I noticed that the double-image issue mentioned by @daniloercoli (and @mzorz ) is actually an "issue" present on develop too.

That's weird, because today I wrote a test for this and there wasn't a problem running it on develop.

hypest commented 6 years ago

Opened a PR with a couple of fixes. Not sure if more issues are still existing though.

mzorz commented 6 years ago

I've been performing tests integrating with WPAndroid - we at least don’t seem to be breaking Gutenberg posts now, which is great! 🎉

Interesting findings here:

  1. there are Classic blocks appearing there where in Aztec I inserted new lines in the middle of an existing block, that was converted to <p></p> This is harmless IMO, and also something that seems to be new in Gutenberg web (didn’t observe this happening in previous versions of Gutenberg)

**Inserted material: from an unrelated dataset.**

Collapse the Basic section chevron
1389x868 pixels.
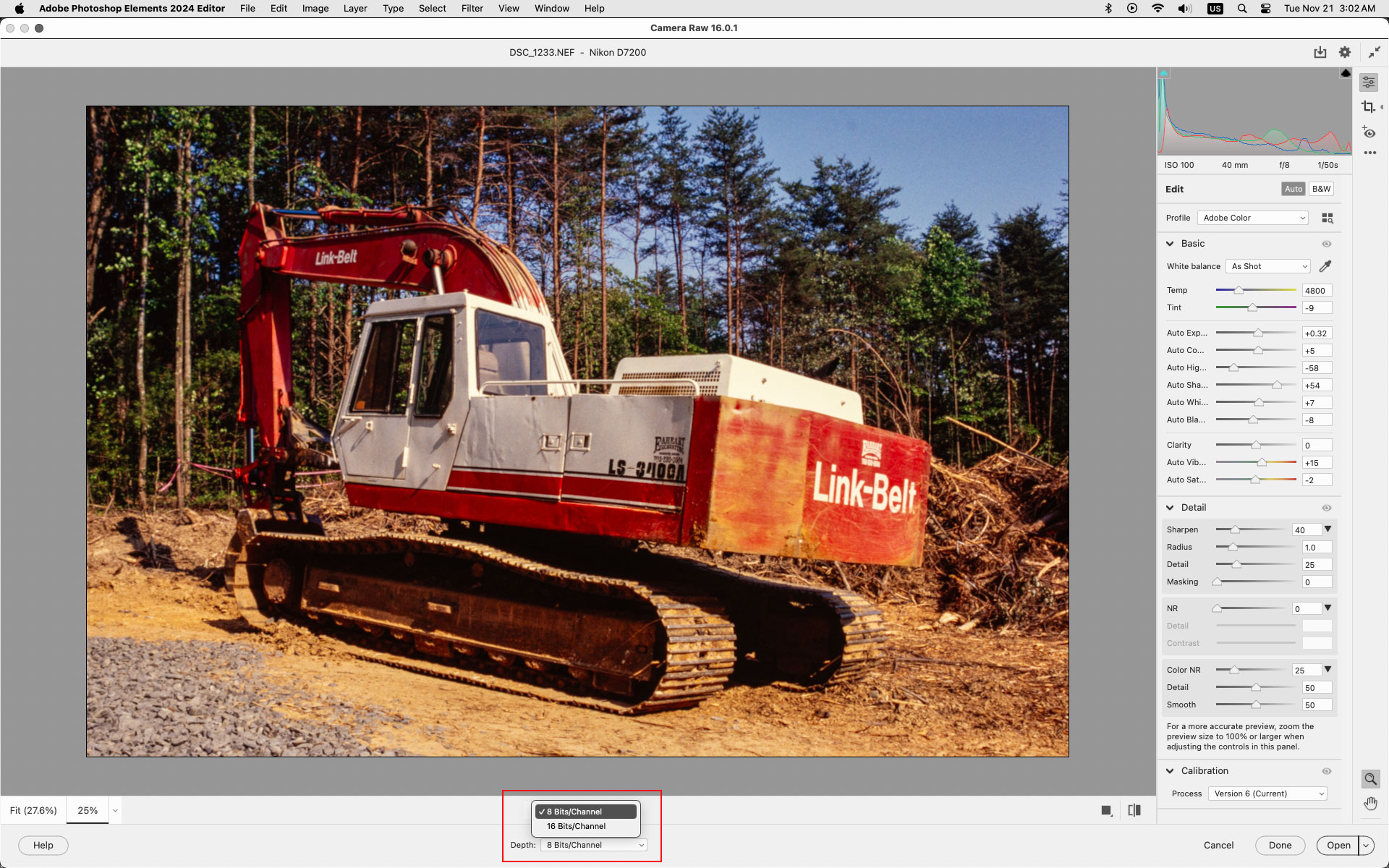[1171, 244]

  2. opening a Post in Aztec and then just leaving Aztec will produce slight variations - none of them break GB per se, but produce a new version of the Post that WPAndroid then uploads.

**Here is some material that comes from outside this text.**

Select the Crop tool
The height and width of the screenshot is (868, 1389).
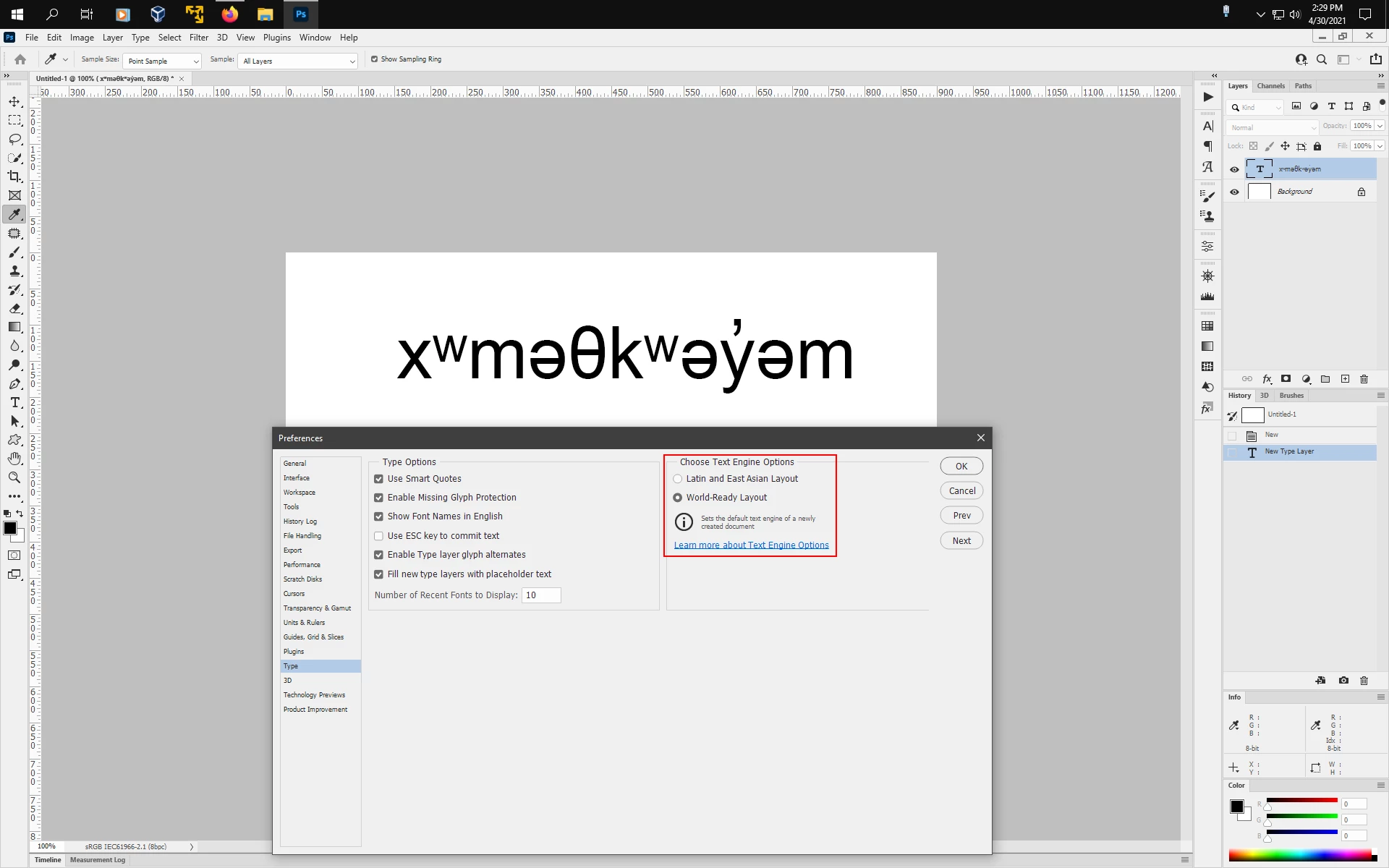[x=14, y=176]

While this is not the best UX, I think it's "compatible enough" for now. A note on this, once the post goes through Aztec once, it doesn't seem to update itself unpurposedly if you open and edit on Gutenberg web afterwards (and open back in WPAndroid again). So I think this is OK to bear with.

Some of the differences found:

screen shot 2018-05-10 at 11 15 51 screen shot 2018-05-10 at 11 17 07

That is, a space is trimmed (first case), and a special character is added in the second case. This latter case might be worth looking into and further follow up, but I don't think (as per my tests) it's going to happen on every post, I'd say it's probably not the highest priority.

Attaching the files with content before / after processing here so you can diff locally and see.

post-afterAztec.html.txt post-original.html.txt

(renamed to .txt so I could attach them here)

Looking forward to merge if you agree @daniloercoli @hypest

daniloercoli commented 6 years ago

Merging this one then :shipit:

Mario, when you have the time would you mind to open new tickets for the issues you're reported above?

mzorz commented 6 years ago
  1. opening a Post in Aztec and then just leaving Aztec will produce slight variations - none of them break GB per se, but produce a new version of the Post that WPAndroid then uploads.

Was going to track this one but @daniloercoli found the mother issue already tracked in #136 🙇